[Bug 1502] [F&O] escape-uri encompasses & s/b split into 2 distinct functions

http://www.w3.org/Bugs/Public/show_bug.cgi?id=1502





------- Additional Comments From timbl@w3.org  2005-06-17 02:05 -------
Michael (Kay), the two functions are *quite different* as I understand it.  It is not that one operates on 
part and the other on a whole URI.  You can feed a whole or part URI to either.

encode-for-uri(s) takes ANY STRING (not necessarily any relation to a URI) and encodes it as a 
something which can be transferred as path segment.  It is an encoding in that there is a corresponding 
decode.  if you use it twice, then you get something double-encoded. Example: Use when encoding a 
string argment to a HTML-form-style query.

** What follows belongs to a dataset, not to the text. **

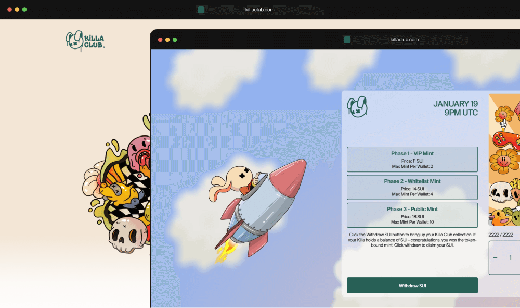This screenshot has width=520, height=308.
Task: Click the red game controller in the NFT collage
Action: [x=504, y=139]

clean(s) takes a URI (or part) and just cleans it up so that any unacceptable characters are encoded in 
ASCII.  It doesn't encode anything which is already encoded. There is no inverse function, as you can't 
tell what characters were not originally clean in the original string.  If you use it twice, its the same as 
using it once. once.  Example:  use when encoding an IRI for transmission in HTTP.

Why would you want to perform both operations?  The result of encode-for-uri will allways be clean so 
performing a clean()n will have no effect.  The result of cleaning a URI will be a clean URI whcih one may 
want to then encopde as a URI encoded parameter within a new query URI being built up. But that is a 
separate function, and should be programmed as such.

Received on Friday, 17 June 2005 02:05:09 UTC